Ночью я полупроснулся от вспышки света и сдавленного стона ужаса, но тишина и темнота вновь убаюкали в огромной постели. Когда уже далеко не первые лучи светила проникли сквозь щель тяжелых гардин и коснулись век, я обнаружил еще не открыв глаз, что повязки на морде нет. Тогда я смутно припомнил ночное событие и разозлился. Мою подружку явно недостаточно часто били в детстве по рукам, иначе бы она не производила ночных инспекций. Я бы с удовольствием заскрипел зубами, но отсутствие нижней челюсти не дало возможности так выразить свою ярость. Поднявшись, увидел свою чудовищную морду в зеркале и с трудом удержался, чтобы не запустить в стекло что-нибудь поувесистее. Никогда до этого я не осознавал, насколько же отвратительно мое новое лицо, с его дряблой, грязно-серого цвета морщинистой кожей, с болтающимися от кошачьих глаз вниз складками и венчающими провал рта пятисантиметровыми клыками на фоне кожистого мешка, заменяющего отсутствующую нижнюю челюсть. Осьминог, наверно, решил бы, что это очень привлекательно.
Но я осьминогом отчего-то быть не желал.
Повязка лежала у кровати. Я подобрал ее и лениво оглядел комнату. У дверей в спальню я обнаружил маленький тапочек — тольпар, принадлежащий Мани. Поднимая его и присоединяя к повязке, я проворчал:
— «Этапы большого пути»!
За дверью, буквально в трех шагах нашелся и парный тапочек.
«Мани бежала из моей спальни, не помня себя от ужаса. Иначе она бы позже вернулась и подобрала свои потери, — подумал я, — А сейчас она скорее всего уже где-нибудь отсиживается, прихватив честно нажитые золотишко с побрякушками».
Я ошибся.

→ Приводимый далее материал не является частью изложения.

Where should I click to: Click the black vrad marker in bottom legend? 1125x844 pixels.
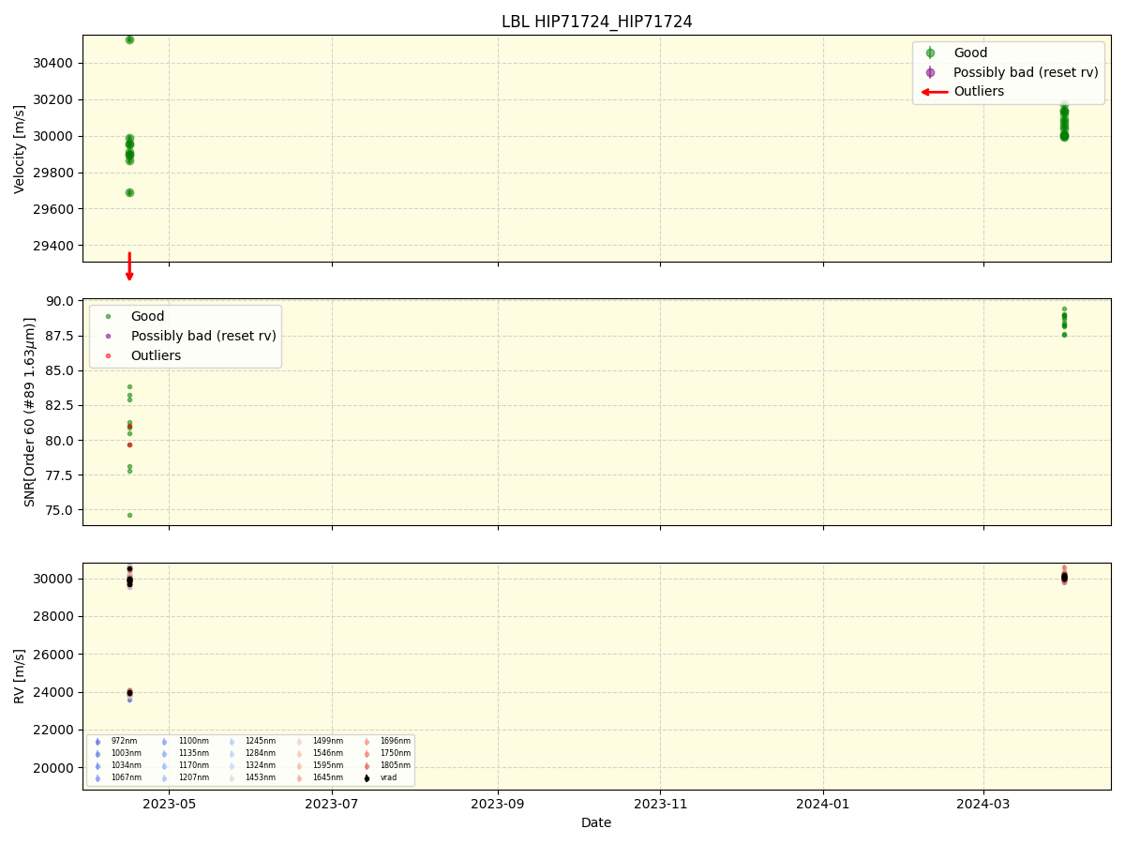(x=367, y=777)
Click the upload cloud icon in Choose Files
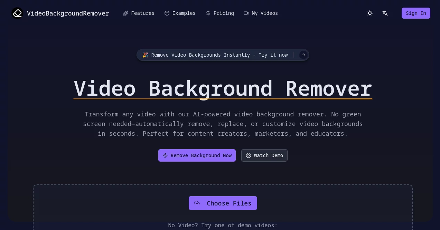The width and height of the screenshot is (440, 230). pyautogui.click(x=197, y=203)
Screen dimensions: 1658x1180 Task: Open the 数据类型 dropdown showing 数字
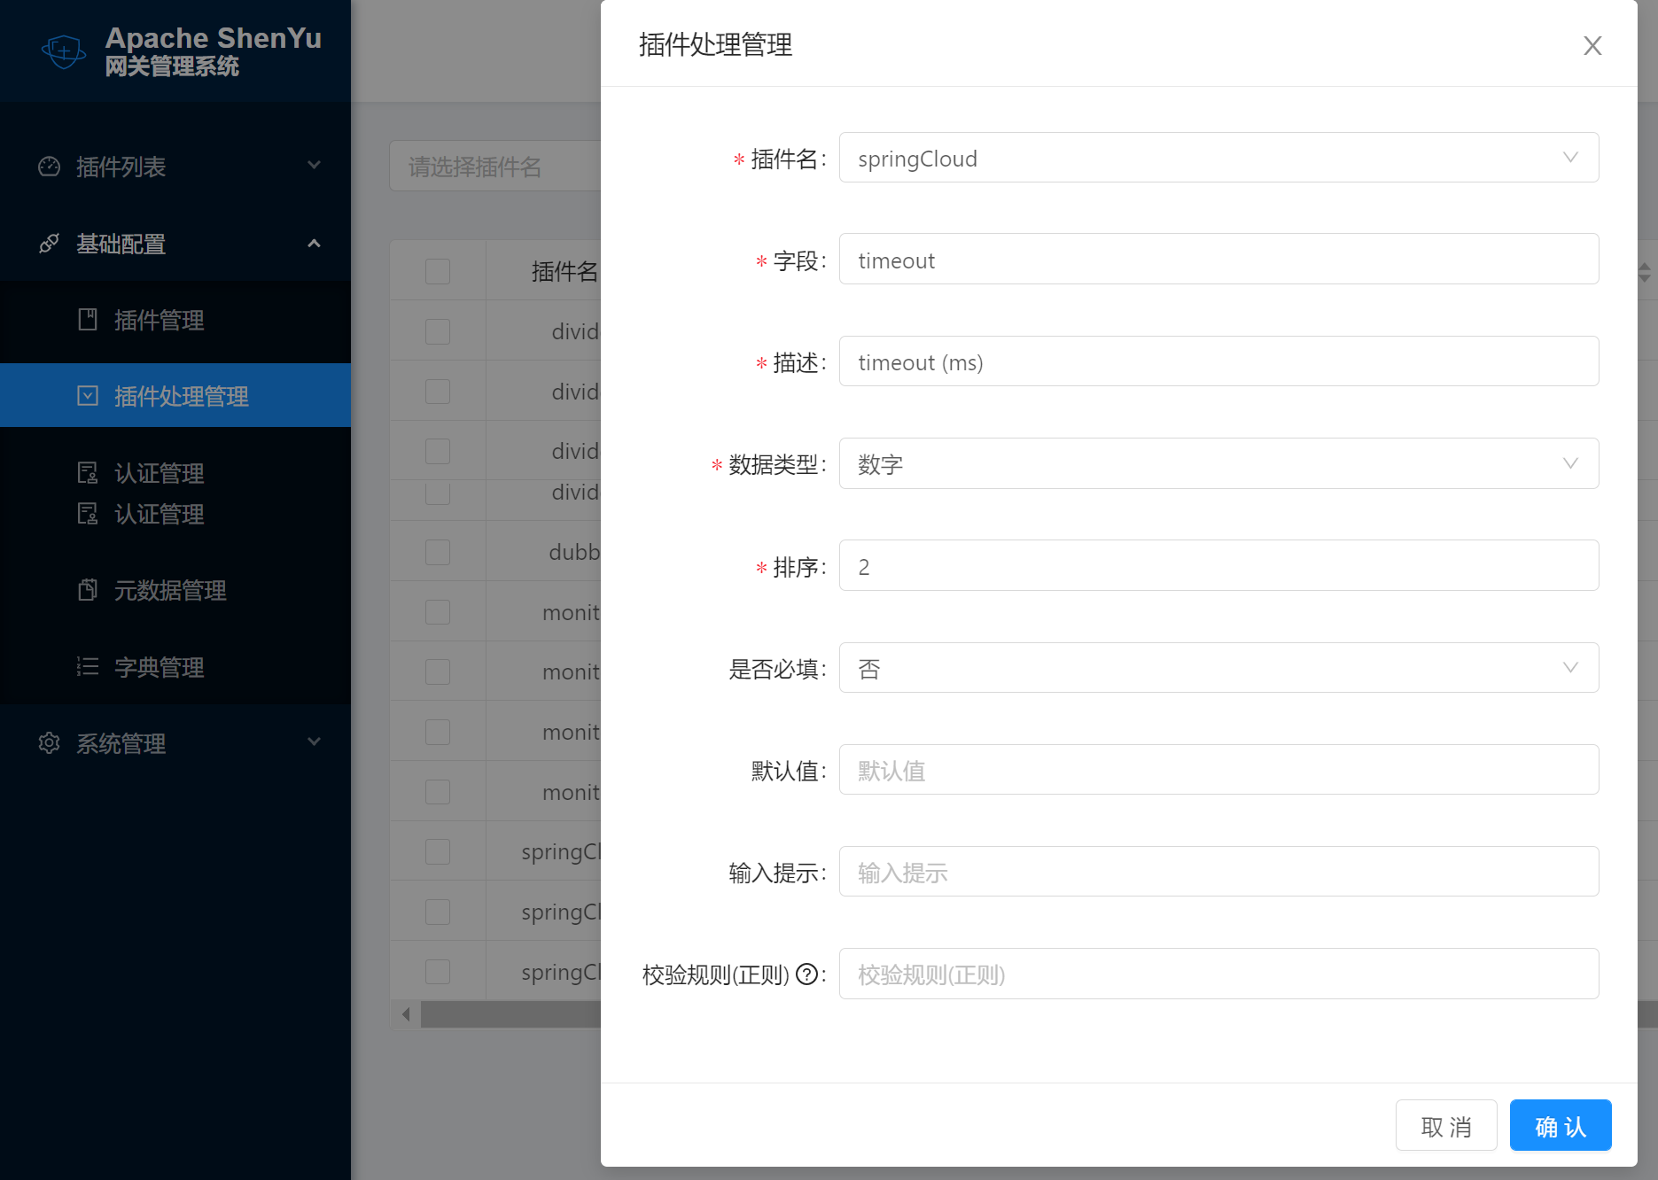tap(1218, 463)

Когда у самых дальних дверей влажные хлюпы в подушку достигли моего слуха, я понял, что я думал о Мани несколько лучше, чем требовалось.
«Если она и была нищенкой, то самое малое время, — подумал я, — Нищенки так себя не ведут!»
Намеренно не одевая повязку, я небрежно толкнул дверь и вошел.
Зареванная девушка на миг оторвалась от подушки, увидела меня и с криком зажмурилась:
— Нет, умоляю вас, лучше прикажите мне утопиться!
— Я не держу тебя, — спокойно произнес я, бросая к кровати ее шлепанцы, — Ты знаешь, где лежит золото. Возьми и уходи.
— Вы прогоняете меня? — с новыми силами прорыдала она в подушку. Я хмыкнул такой логичной логике всех женщин на свете и удалился.
Едва успев наложить перед зеркалом свою повязку, я услышал деликатное треньканье местного заменителя дверного звонка.
— Да?
Это оказался Тхонг.
— Что вам нужно? — довольно-таки хмуро спросил я его. Тхонг вежливо улыбнулся:
— Заранее прошу прощения, мы никогда не касаемся личной жизни своих клиентов, но прислуга сказала мне, что из покоев госпожи почти всю ночь доносился горький плач. Отсюда Вам, возможно, его не было слышно… Не заболела ли госпожа?
— Нет. У нее скончалась любимая кошка, — хмуро пробормотал я.